金刚石纳米线氮空位色心的表面与尺寸效应

使用大规模自旋极化密度泛函理论计算研究了表面修饰和尺寸对金刚石纳米线(DNs)中氮空位(NV)色心的几何结构、 电子结构、 磁性和稳定性的影响. 理论上设计了几种不同的DNs, 这些DNs具有不同的表面修饰(干净、 氢化和氟化), 并且直径达数百个原子. 实验结果证明, 中性(NV⁰)和带1个负电荷(NV^-)的NV色心的电子结构不受半导体表面修饰和DNs直径大小的影响, 但NV色心的稳定性对这两个因素具有不同的响应. 此外, 研究中还发现, 由于DNs中存在圆柱形表面电偶极子层, 对DNs中掺杂的NV^-色心的稳定性, 表面改性诱导了不依赖尺寸的长程效应. 特别地, 对于n型氟化金刚石表面, 掺杂在DN中的NV^-色心可以稳定存在, 而对于p型氢化表面, NV⁰则相对更稳定. 因此, 表面修饰为控制金刚石纳米线中的NV色心的电子结构和稳定性提供了一种精确有效的调控方法.

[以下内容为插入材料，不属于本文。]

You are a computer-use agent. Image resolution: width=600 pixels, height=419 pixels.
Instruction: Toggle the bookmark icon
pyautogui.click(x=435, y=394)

Surface and Size Effects of Nitrogen-vacancy Centers in Diamond Nanowires

To control the electronic structures and stability of nitrogen-vacancy（NV） center in diamond is crucial for their practical applications. The surface and size effects on the structural， electronic， magnetic properties and stability of NV centers doped in diamond nanowires（DNs） were systematically investigated via large-scale spin-polarized density functional theory calculations. We theoretically design several types of DNs with different surface modifications（clean， hydrogenated and fluorinated） and the diameter sizes up to hundreds of atoms. It demonstrated that the electronic structures of neutral NV⁰ and negative NV^- centers are not affected by semiconducting surface modifications and diameter sizes of DNs， but the stability are sensitive to these two effects. Furthermore， we find that the surface modifications induce a size-independent and long-range effect on the stability of the NV^-center doped in DNs due to the cylindrical surface electric dipole layer in DNs. In particular， the NV^- center doped in DNs can be stabilized for n-type fluorinated diamond surfaces， while NV⁰ is relatively more stable for p-type hydrogenated surfaces. Therefore， surface modification provides a precise and effective way to control the electronic structures and stability of charged defects in semiconductors.